◆ Detalhes do exercício
Atualize o trecho do texto sobre cultura e ditadura que se inicia com as palavras "O segundo momento" e se encerra em "e mass media.", reescrevendo-o com "universitários" trocado por "estudantes".

◆ Trecho do texto
****************************************

Por Larissa Nakamura
Se a profissionalização do escritor nos dias atuais incorpora novas discussões e é permeada por adversidades encontradas no campo literário, não menos relevante é apresentar seu desenvolvimento no Brasil. Se consideramos um breve panorama do contexto cultural dos anos 70/80, encontraremos aí, nesse momento, algumas mudanças responsáveis pelo início da institucionalização de um espaço para as artes no país. É disso que se encarrega a obra Literatura e vida literária, publicada em 1985 e escrita por Flora Süssekind.
A censura é um ponto crucial discutido pela autora que a problematiza ao longo da primeira parte do livro, entendendo que não se deve analisá-la sob uma perspectiva unilateral e segundo os preceitos do senso comum, principalmente porque geralmente ela é pensada como um bloco rígido e altamente polarizado; dessa forma, segundo Süssekind, é importante observar que:
“[…] a censura não foi nem a única, nem a mais eficiente estratégia adotada pelos governos militares no campo da cultura depois de 1964. Assim como no plano estritamente político não se pode falar destas duas décadas como um todo monolítico, também a estratégia cultural não se manteve idêntica.” (SÜSSEKIND, 1985, p.12)
As decisões tomadas durante os governos militares relativas à cultura serão periodizadas em três momentos particulares. O primeiro período – de 1964 a 1968- permitia uma produção cultural engajada das esquerdas, desde que não incitasse as camadas populares e realizasse uma espécie de protesto “espelho”, cuja recepção eram as próprias esquerdas politizadas. As redes de comunicação de massa foram aprimoradas e incorporadas ao cotidiano popular, como o rádio e, principalmente, a televisão. A estética do espetáculo, consequentemente, ganhava força enquanto estratégia ditatorial de controle social, em que volumosos incentivos às indústrias culturais propiciavam uma vasta produção, caso inédito no país até então.
O segundo momento ocorre a partir da instauração do AI-5, em 1968, anos marcados por uma estratégia altamente coercitiva e de virada política de parte da população contestadora: a partir de um coeso movimento de pressão governamental, são agora os universitários que lançam mão do grito insubmisso juntamente aos artistas e intelectuais. Educada e politizada a camada populacional estudantil pela rica produção cultural incentivada até o AI-5, mudam-se as estratégias governamentais. A política nacional da ditadura, então, toma contornos repressores mais extremos, a exemplo da demissão e perseguição de professores, editores, funcionários públicos, produtores culturais e da presença de censores à espreita das produções culturais e mass media.

****************************************

◆ Dados apresentados
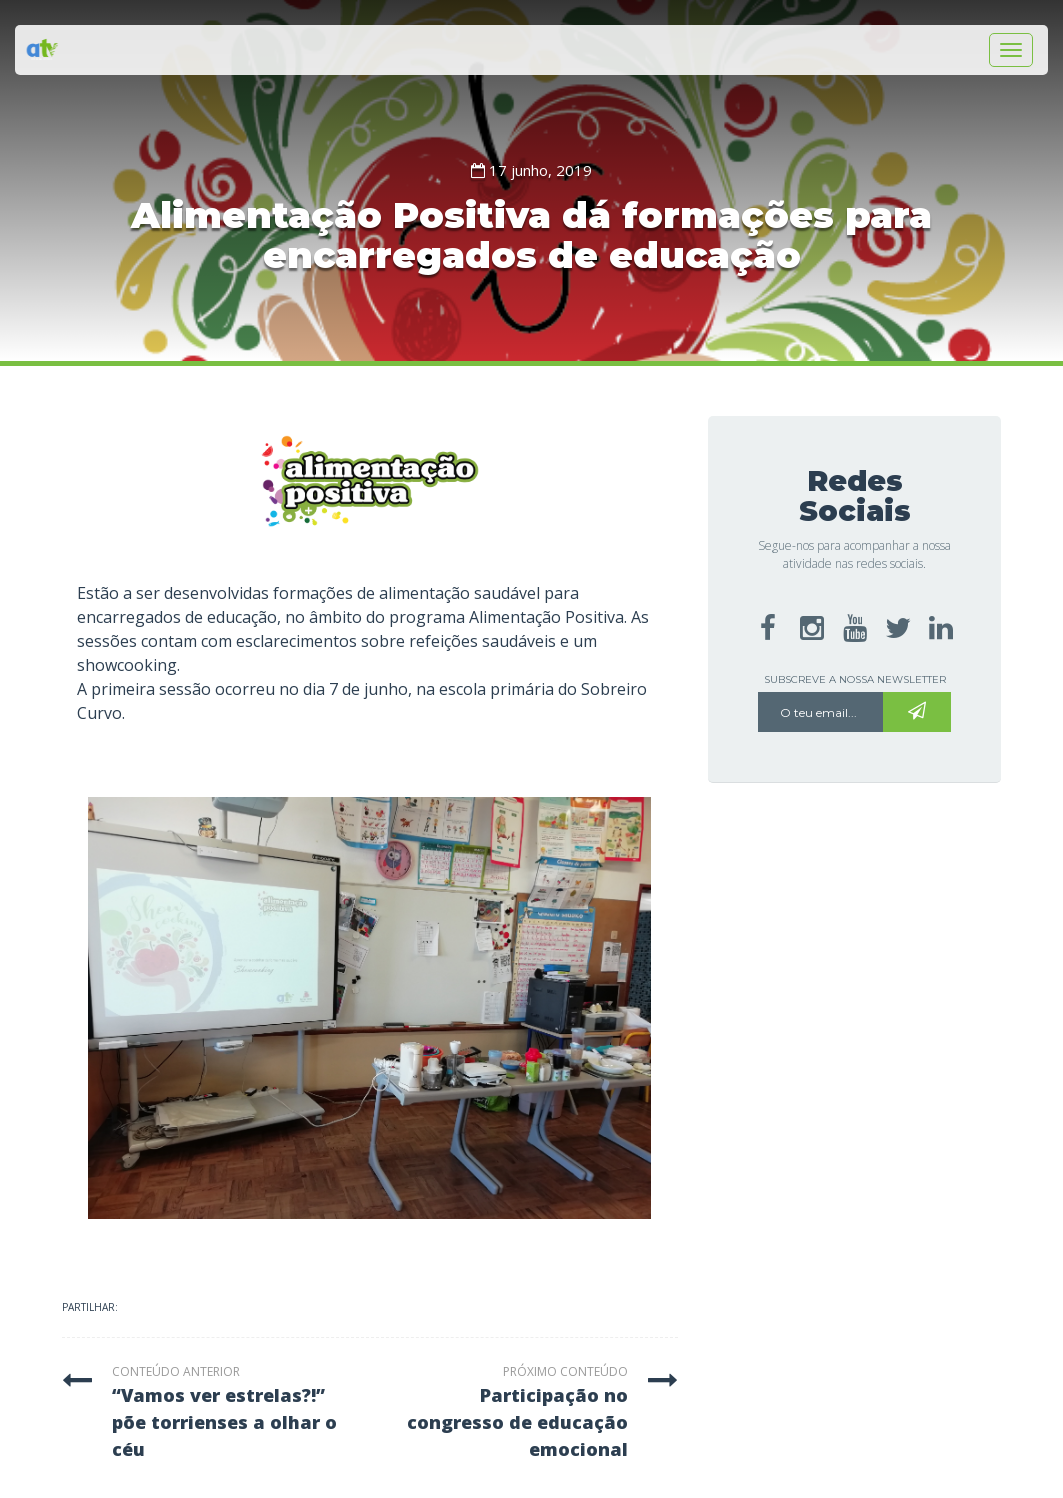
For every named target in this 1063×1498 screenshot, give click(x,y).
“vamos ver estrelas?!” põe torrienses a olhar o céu (224, 1422)
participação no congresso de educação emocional (517, 1422)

****************************************

◆ Solução do problema
O segundo momento ocorre a partir da instauração do AI-5, em 1968, anos marcados por uma estratégia altamente coercitiva e de virada política de parte da população contestadora: a partir de um coeso movimento de pressão governamental, são agora os estudantes que lançam mão do grito insubmisso juntamente aos artistas e intelectuais. Educada e politizada a camada populacional estudantil pela rica produção cultural incentivada até o AI-5, mudam-se as estratégias governamentais. A política nacional da ditadura, então, toma contornos repressores mais extremos, a exemplo da demissão e perseguição de professores, editores, funcionários públicos, produtores culturais e da presença de censores à espreita das produções culturais e mass media.